Auf die hab ich gerade gewartet, das sind die frechen Ehebrecher, die nichts zu verbergen haben, aller Welt zeigen wollen, wie frei sie sind. Aber wenn ihr nichts zu verbergen habt, warum müsst ihr dann so freche Gesichter machen und das Nichts-zu-verbergen-Haben so fingerdick auftragen? Wenn ihr wirklich nichts zu verbergen habt, braucht ihr’s ja nicht zu verbergen. Bitte, hier unterschreiben, der Herr, nein, hier. Na, mit dieser dummen Gans möchte ich nichts zu verbergen haben. Mit der nicht. Mit der Liebe ist es wie mit Trinkgeldern. Reine Instinktsache. Das sieht man doch ’ner Frau an, ob sich’s lohnt, mit der was zu verbergen zu haben. Mit der lohnt sich’s nicht. Kannst es mir glauben, mein Junge. Die sechzig Mark für Übernachtung, plus Sekt aufs Zimmer und Trinkgeld und Frühstück und was du ihr alles noch schenken musst: lohnt sich nicht. Da kriegst du von “nem anständigen ehrbaren Straßenmädchen, das sein Gewerbe gelernt hat, wenigstens was geliefert. Boy, Zimmer 43 für die Herrschaften. Ach Gott, sind die Menschen dumm. „Jawohl, Herr Direktor, ich komme sofort, jawohl, Herr Direktor.“
Natürlich sind Leute wie du zum Hoteldirektor wie geboren; das ist wie bei Frauen, die sich gewisse Organe herausnehmen lassen; da gibt es keine Probleme mehr, aber was wäre die Liebe ohne Probleme, und wenn sich einer das Gewissen rausnehmen lässt, bleibt nicht einmal ein Zyniker übrig.
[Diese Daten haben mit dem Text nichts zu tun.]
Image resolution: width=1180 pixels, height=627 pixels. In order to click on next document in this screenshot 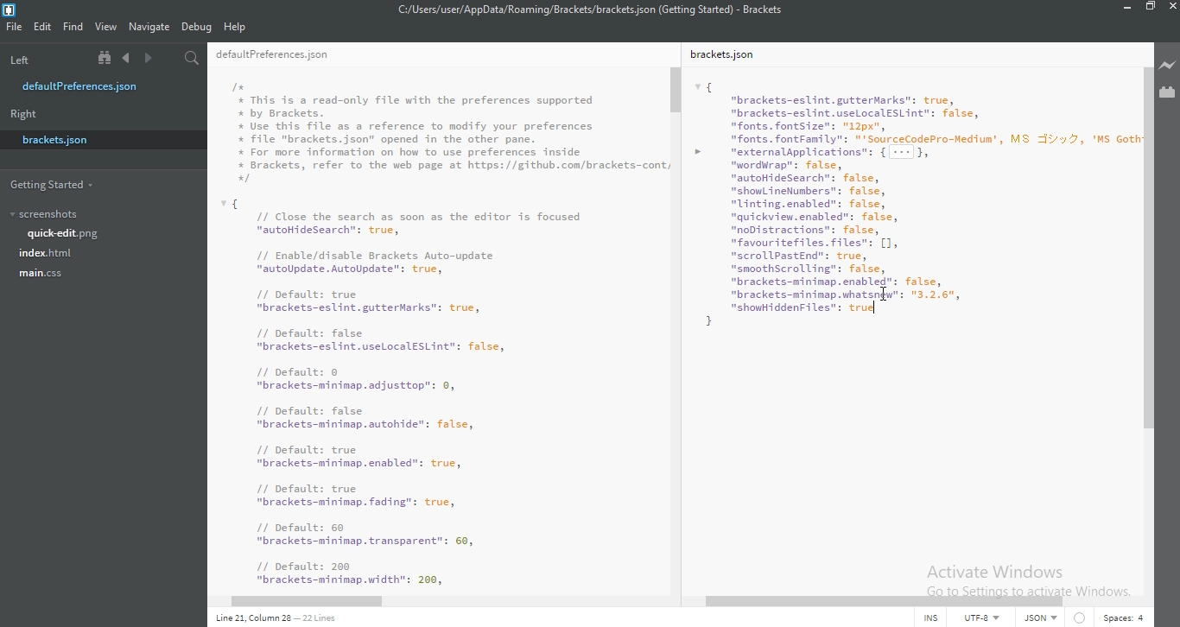, I will do `click(149, 59)`.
Ein Mensch ohne Trauer, das ist doch kein Mensch mehr. Dich habe ich als Boy ausgebildet, du bist vier Jahre lang unter meiner Fuchtel gewesen, hast dir dann die Welt angesehen, Schulen besucht, Sprachen gelernt, hast in nichtalliierten und alliierten Offizierskasinos den barbarischen Späßen besoffener Sieger und Besiegter beigewohnt, bist prompt hierher zurückgekommen, und deine erste Frage, als du glatt geworden, fett geworden, ohne Gewissen hier ankamst: ‚Ist der alte Jochen noch da?‘ Ich bin noch da, immer noch, mein Junge.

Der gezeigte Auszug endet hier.